This issue one of the desktop team priorities, so I thought I’d start a discussion with the aim of getting the necessary changes merged to snapd.
Rationale
The basic problem is that at the moment strict confined snaps need to ship their own fonts. This is a problem for a number of reasons:
- The bundled font(s) may not cover the end user’s native language.
- If the snap bundles many fonts, it will significantly increase the size of the snap. For example, the Noto font family covering CJK languages is 285 MB on disk.
- If the user has selected a different interface font, then there is no guarantee that the snap includes it.
So there are good arguments to allow a snap to use fonts from outside sources. Since font formats are relatively stable (unlike themes), giving a snap access to the fonts on the host system seems like a reasonable path to take. It will also ensure that a font capable of displaying the user’s native language is available.
Requirements
The standard system for managing fonts on Linux systems is fontconfig, so the end goal is to make the fonts available via that system. This is going to involve access to the following data:
- Read-only access to Font files, which might be stored in:
/usr/share/fonts
/usr/local/share/fonts
~/.local/share/fonts
~/.fonts
- Read-only access to fontconfig cache files stored in:
/var/cache/fontconfig
-
~/.cache/fontconfig
(this one can probably be skipped)
- Read-only access to configuration files, which are stored in:
/etc/fonts
~/.config/fontconfig
~/.fonts.conf
As pretty much every graphical application is going to display text, I think it would make sense to make the font access rules part of the new desktop
interface.
Fontconfig caches
While fontconfig can regenerate its caches in the user cache directory, this will slow down application start up on first run (or any time fonts are changed on disk). Making the existing cache files available is desirable. The caches contain only information derived from the font files, so it shouldn’t represent an information leak.

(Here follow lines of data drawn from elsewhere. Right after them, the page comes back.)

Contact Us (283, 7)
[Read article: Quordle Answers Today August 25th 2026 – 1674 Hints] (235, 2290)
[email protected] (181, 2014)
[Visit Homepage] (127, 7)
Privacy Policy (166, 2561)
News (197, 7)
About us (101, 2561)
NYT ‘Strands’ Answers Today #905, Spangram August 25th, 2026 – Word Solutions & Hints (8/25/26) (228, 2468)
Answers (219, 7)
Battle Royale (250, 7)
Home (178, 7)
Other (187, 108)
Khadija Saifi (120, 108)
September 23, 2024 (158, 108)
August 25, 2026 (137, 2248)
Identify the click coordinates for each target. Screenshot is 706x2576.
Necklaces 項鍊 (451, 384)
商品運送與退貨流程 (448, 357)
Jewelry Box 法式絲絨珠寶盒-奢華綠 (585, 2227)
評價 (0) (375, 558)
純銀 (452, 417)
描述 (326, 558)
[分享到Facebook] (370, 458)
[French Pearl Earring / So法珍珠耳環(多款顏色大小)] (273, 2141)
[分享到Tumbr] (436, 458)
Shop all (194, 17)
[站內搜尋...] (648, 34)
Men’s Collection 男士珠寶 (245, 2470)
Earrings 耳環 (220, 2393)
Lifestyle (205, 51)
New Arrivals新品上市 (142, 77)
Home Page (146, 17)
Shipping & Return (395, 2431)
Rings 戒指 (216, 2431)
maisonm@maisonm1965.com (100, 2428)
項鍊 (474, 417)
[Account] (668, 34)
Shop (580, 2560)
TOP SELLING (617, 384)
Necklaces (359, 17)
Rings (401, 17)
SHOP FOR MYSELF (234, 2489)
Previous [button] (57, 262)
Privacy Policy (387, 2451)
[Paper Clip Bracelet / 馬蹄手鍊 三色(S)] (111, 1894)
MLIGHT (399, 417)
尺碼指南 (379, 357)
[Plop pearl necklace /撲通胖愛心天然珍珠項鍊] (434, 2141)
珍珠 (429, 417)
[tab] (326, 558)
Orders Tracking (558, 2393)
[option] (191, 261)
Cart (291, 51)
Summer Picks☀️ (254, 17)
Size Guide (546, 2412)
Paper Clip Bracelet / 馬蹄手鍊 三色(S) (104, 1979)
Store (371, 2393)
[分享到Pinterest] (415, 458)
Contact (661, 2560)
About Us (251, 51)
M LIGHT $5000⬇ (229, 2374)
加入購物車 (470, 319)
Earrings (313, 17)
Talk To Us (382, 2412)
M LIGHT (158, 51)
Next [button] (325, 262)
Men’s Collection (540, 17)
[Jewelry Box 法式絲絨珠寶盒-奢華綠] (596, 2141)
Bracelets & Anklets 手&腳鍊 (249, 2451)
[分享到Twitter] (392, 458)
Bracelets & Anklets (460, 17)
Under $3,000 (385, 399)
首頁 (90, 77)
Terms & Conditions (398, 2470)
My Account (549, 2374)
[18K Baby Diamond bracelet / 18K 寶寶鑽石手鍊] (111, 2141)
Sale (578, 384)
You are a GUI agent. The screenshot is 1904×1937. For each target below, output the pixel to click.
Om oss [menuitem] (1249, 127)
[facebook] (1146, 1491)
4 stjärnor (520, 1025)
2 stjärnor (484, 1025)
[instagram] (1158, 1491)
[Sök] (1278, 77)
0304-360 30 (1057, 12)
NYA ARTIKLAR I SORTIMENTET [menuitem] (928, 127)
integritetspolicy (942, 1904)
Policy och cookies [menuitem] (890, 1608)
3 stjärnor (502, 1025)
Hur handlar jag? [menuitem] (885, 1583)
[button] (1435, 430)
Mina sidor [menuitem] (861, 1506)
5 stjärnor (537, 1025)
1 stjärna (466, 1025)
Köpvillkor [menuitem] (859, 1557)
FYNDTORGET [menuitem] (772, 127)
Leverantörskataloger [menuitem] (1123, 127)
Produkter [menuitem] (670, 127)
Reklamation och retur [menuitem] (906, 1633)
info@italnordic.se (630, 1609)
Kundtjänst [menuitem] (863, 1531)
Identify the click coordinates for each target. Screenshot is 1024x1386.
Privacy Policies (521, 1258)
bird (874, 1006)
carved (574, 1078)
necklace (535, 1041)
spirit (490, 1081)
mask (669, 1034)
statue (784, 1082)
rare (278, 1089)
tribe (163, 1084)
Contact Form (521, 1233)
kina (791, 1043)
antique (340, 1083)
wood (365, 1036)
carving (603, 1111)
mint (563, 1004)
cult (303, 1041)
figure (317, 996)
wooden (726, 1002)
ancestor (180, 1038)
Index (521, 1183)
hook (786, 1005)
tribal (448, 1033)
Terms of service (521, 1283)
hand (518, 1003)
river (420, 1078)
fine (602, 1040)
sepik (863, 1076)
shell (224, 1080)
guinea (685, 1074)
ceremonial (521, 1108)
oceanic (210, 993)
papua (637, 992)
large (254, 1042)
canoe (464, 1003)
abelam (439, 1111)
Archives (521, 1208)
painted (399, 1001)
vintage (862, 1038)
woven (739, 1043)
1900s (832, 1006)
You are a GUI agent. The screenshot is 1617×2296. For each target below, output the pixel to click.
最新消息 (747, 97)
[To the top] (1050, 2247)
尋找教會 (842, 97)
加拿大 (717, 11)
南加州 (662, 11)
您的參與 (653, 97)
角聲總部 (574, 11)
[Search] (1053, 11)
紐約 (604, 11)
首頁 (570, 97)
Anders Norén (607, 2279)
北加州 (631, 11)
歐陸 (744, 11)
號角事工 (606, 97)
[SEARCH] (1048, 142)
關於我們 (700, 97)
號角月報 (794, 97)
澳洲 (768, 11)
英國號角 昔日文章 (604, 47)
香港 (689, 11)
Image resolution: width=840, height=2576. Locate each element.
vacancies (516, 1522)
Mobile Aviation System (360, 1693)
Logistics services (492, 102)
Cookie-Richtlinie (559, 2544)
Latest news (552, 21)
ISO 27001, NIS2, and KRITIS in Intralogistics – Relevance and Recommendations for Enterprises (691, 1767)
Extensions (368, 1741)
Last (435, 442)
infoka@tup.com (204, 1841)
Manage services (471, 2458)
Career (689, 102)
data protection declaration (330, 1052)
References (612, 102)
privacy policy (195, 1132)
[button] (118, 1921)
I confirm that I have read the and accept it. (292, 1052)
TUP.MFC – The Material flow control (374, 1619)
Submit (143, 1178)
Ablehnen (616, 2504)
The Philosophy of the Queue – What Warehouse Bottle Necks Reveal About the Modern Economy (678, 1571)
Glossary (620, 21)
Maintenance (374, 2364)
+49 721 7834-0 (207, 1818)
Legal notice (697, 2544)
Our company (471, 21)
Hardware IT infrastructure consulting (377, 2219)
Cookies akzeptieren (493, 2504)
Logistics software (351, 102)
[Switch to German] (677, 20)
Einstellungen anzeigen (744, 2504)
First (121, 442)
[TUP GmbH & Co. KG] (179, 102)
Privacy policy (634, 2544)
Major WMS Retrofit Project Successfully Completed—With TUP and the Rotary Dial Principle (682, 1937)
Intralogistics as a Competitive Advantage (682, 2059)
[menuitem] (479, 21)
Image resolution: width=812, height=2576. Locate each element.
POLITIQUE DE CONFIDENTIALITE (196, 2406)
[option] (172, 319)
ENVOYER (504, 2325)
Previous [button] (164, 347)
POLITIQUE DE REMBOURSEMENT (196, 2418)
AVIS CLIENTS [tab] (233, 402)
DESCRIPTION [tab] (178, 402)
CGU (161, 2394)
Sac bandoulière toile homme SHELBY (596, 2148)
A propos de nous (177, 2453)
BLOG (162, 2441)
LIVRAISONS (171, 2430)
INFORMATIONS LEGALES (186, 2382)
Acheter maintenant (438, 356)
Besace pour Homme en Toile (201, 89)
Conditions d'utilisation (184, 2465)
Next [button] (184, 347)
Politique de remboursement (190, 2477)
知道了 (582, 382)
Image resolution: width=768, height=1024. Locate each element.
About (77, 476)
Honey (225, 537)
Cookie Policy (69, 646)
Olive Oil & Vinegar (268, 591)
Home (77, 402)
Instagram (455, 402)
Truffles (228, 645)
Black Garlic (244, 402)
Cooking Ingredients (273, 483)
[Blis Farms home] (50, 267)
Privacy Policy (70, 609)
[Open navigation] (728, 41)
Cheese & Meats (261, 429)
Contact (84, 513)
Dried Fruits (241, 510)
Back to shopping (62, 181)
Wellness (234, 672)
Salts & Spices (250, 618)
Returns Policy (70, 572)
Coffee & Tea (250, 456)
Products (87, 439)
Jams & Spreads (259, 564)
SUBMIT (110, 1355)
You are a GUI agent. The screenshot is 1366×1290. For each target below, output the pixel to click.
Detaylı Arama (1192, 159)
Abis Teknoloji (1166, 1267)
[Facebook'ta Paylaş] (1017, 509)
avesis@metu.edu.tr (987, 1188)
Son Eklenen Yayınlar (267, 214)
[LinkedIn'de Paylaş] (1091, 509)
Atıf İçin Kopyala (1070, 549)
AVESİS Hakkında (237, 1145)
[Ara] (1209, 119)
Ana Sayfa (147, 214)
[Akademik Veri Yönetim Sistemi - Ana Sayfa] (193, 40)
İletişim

One issue is that cache files reference the full path name of the directory they cover. This means that if the fonts are bind mounted to a different location, the cache will be invalid. There is some work to solve this upstream (fontconfig bug 101889, but perhaps we can use the layouts feature to help? Or maybe just make sure the core snap contains empty directories at the right locations to use as bind mount points.
Fontconfig configuration files
There are a number of things fontconfig’s configuration files may be used for:
- Users remapping what the abstract
sans
,serif
, andmonospace
font names map to - System wide configuration for fonts, either restricting a font to a particular language or marking it as a substitute for some other font it is metric compatible with.
Without access to this configuration data, confined applications may pick different fonts compared to those outside the sandbox.